NAB 2008 Update – Non Blu-ray News

I just got back from wondering around the Las Vegas convention center and am a bit overwhelmed with the number of companies out there, especially the ones I don’t know what the even do. I mean, how many distribution/AVC Encoding/IPTV company’s do we need? But I thought I’d list what things I saw that I thought were cool.

Red Camera
Red of course was incredibly busy. They were showing off  prototypes (if you can call them that, they just looked like empty cases) of the Epic, Scarlet, and Red Ray. All ship in early 2009, which means we may actually get to see it at NAB next year. The Epic records at 5k and the scarlet records at 3k. If you want more information Engadget has some stuff on it.

Adobe
Adobe’s booth was exactly the same as last year, the only new stuff I saw from them was that Premiere, an editing system I don’t use, now supports XD-Cam. They also had the Adobe TV thing, which is really just an AIR program they developed. One funny thing, an Adobe guy was ripping apart Apple Compressor because their Blu-ray compression was bad. By bad he meant MPEG II and not AVC. And I guess if you encode H.264 with compressor it’s not Blu-ray spec, so he was saying you should use Encore to do all your compression. Apple doesn’t even have a Blu-ray authoring program, so I don’t exactly see what this has to do with anything, but that’s ok. Other than that, nothing too impressive from them.

Digital Rapids
Digital Rapids released version 2.5 of Stream. There aren’t a ton of new features so I just hope it’s not as buggy as 2.4, which was released last year at NAB.

Other Random Stuff
I saw a “Roll Your Own SATA Raid” company called Firmtek. They had a 5 drive eSATA array for around $500. You then just buy whichever drives you want and put them in. I’m not sure what the savings would be over a LaCie Biggest S2S, but I’m sure it would come close.

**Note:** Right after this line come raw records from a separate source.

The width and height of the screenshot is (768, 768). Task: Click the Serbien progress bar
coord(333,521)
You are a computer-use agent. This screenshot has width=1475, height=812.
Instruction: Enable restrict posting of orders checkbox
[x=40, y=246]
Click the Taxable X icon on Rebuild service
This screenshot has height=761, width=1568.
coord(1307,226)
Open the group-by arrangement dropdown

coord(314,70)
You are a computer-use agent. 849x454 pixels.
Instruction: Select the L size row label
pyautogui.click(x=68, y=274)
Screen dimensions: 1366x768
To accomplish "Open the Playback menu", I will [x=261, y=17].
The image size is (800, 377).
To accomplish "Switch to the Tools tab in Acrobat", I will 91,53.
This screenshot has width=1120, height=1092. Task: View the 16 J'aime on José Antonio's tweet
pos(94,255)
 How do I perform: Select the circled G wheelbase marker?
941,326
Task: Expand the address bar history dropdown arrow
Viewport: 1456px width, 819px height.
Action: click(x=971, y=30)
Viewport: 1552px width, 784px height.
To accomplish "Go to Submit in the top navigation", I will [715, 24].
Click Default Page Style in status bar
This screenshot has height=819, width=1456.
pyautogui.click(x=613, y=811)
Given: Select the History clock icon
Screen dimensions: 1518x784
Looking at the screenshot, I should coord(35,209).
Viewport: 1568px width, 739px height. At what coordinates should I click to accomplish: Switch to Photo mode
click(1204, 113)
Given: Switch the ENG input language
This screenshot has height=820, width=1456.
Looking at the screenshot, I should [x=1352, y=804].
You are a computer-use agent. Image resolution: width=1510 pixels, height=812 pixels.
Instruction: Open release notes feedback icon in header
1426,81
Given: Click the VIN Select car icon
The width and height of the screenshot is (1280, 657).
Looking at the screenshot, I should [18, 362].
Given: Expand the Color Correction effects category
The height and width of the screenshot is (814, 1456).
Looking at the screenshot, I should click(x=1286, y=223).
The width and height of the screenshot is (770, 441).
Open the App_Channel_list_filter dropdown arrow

There was a company called Avocent that offers a KVM switch over Cat 5. What you would do is setup all your edit bays with the same setup, then this switch can send any system to any bay and connects to your video router so that you get the correct video signals. I always thought this would be a great way to run a post house so that moves would be super easy. All you would have to do is move some monitors and stuff and run a new Cat 5 cable. Much easier than dealing with expensive DVI cables and everything else you need.

Along the same lines I saw a lot of DVI/HDMI over Cat 5 by company’s like Gefen and Green-Box.

Panasonic is REALLY pushing AVCHD, which I don’t blame them for. It seems like they are pushing P2 to the side a little. I guess this is their answer to XD-Cam.

I didn’t see Cinamacraft there, though I’m sure they were and I just missed them. I also wanted to give CableLabs a hard time about the SDV adapter for TiVoHD, but I didn’t see them either.